[Collected data entries]
- - - -

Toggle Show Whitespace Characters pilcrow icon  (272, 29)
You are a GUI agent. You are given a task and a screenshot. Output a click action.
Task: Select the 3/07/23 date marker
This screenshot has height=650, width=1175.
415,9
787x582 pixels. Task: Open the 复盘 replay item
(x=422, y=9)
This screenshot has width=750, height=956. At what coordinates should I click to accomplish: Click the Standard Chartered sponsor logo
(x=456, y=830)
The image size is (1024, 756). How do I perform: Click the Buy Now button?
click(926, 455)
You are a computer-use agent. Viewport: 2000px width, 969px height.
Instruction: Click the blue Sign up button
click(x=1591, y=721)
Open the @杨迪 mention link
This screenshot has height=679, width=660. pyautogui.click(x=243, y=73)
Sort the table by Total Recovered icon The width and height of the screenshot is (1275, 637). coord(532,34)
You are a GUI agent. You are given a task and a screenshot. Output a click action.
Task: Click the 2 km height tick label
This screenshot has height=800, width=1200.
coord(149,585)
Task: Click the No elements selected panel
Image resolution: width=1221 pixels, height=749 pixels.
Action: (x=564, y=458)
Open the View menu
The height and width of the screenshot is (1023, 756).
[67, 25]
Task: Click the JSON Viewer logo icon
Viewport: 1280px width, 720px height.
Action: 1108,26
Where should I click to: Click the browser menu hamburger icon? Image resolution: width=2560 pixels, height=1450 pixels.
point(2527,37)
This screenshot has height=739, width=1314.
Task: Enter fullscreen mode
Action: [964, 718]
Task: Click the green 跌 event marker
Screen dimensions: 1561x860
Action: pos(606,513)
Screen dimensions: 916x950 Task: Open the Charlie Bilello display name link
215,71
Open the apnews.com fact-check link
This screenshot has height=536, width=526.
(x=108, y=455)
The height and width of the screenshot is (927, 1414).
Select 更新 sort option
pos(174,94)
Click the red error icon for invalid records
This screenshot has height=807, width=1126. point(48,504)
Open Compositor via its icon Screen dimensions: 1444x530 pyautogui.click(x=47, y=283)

- - - -

Transcribe the entries exactly, and make each line match the original.

Toggle Show Whitespace Characters pilcrow icon  (272, 29)
You are a GUI agent. You are given a task and a screenshot. Output a click action.
Task: Select the 3/07/23 date marker
This screenshot has height=650, width=1175.
415,9
787x582 pixels. Task: Open the 复盘 replay item
(x=422, y=9)
This screenshot has width=750, height=956. At what coordinates should I click to accomplish: Click the Standard Chartered sponsor logo
(x=456, y=830)
The image size is (1024, 756). How do I perform: Click the Buy Now button?
click(926, 455)
You are a computer-use agent. Viewport: 2000px width, 969px height.
Instruction: Click the blue Sign up button
click(x=1591, y=721)
Open the @杨迪 mention link
This screenshot has height=679, width=660. pyautogui.click(x=243, y=73)
Sort the table by Total Recovered icon The width and height of the screenshot is (1275, 637). coord(532,34)
You are a GUI agent. You are given a task and a screenshot. Output a click action.
Task: Click the 2 km height tick label
This screenshot has height=800, width=1200.
coord(149,585)
Task: Click the No elements selected panel
Image resolution: width=1221 pixels, height=749 pixels.
Action: (x=564, y=458)
Open the View menu
The height and width of the screenshot is (1023, 756).
[67, 25]
Task: Click the JSON Viewer logo icon
Viewport: 1280px width, 720px height.
Action: 1108,26
Where should I click to: Click the browser menu hamburger icon? Image resolution: width=2560 pixels, height=1450 pixels.
point(2527,37)
This screenshot has height=739, width=1314.
Task: Enter fullscreen mode
Action: [964, 718]
Task: Click the green 跌 event marker
Screen dimensions: 1561x860
Action: pos(606,513)
Screen dimensions: 916x950 Task: Open the Charlie Bilello display name link
215,71
Open the apnews.com fact-check link
This screenshot has height=536, width=526.
(x=108, y=455)
The height and width of the screenshot is (927, 1414).
Select 更新 sort option
pos(174,94)
Click the red error icon for invalid records
This screenshot has height=807, width=1126. point(48,504)
Open Compositor via its icon Screen dimensions: 1444x530 pyautogui.click(x=47, y=283)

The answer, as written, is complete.